Thomas Paparrigopoulos MD PhD, Department of Psychiatry, Athens University Medical School, Eginition Hospital, 74 Vas. Sofias Ave., 11528 Athens, Greece


Objective:  To investigate peripheral β-adrenoceptor sensitivity in depression by assessing urinary melatonin pre- and post-administration of atenolol.

Method:  Overnight urinary melatonin pre- and post-administration of 100 mg oral atenolol was assessed in 36 depressed subjects and 47 controls.

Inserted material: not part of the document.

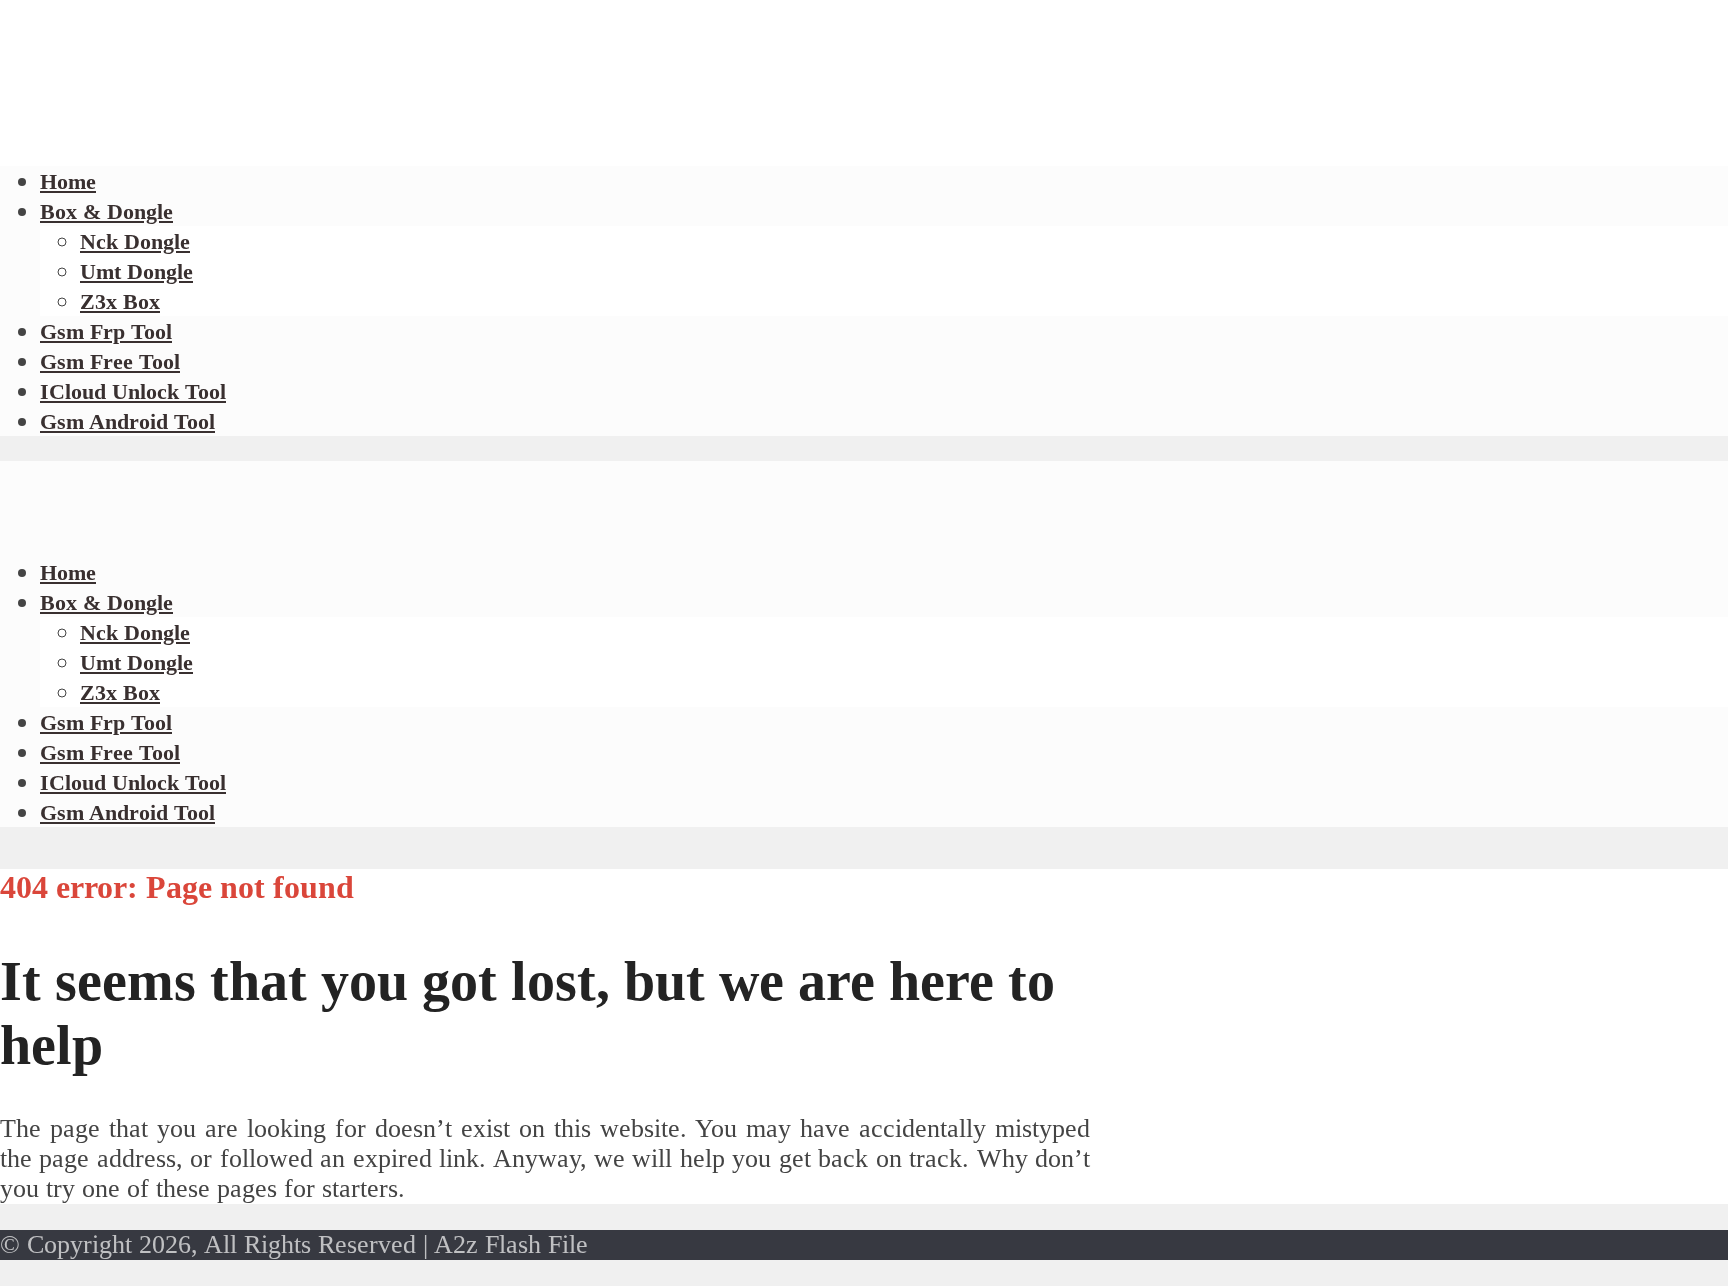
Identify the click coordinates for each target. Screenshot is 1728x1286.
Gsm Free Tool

Results:  Baseline melatonin was significantly lower in depressed patients than controls (P=0.004). Melatonin following atenolol administration was strongly reduced in both groups (P < 0.0001). This reduction depends on whether the subject is a high or low (cutoff: 0.25 nmol/l) baseline melatonin excretor (P=0.025) and on whether he is depressed being a low excretor (P=0.048). A negative correlation (P=0.007) was found between melatonin decrease after atenolol and the Montgomery-Asberg Depression Rating Scale score.

Conclusion:  Atenolol strongly reduces melatonin in depressed and control subjects; this decrease relates inversely to the severity of depressive symptoms. Furthermore, responsiveness to atenolol differs between low melatonin depressed patients and low excretor controls, alluding to β-adrenoceptor up-regulation in a subtype of depression.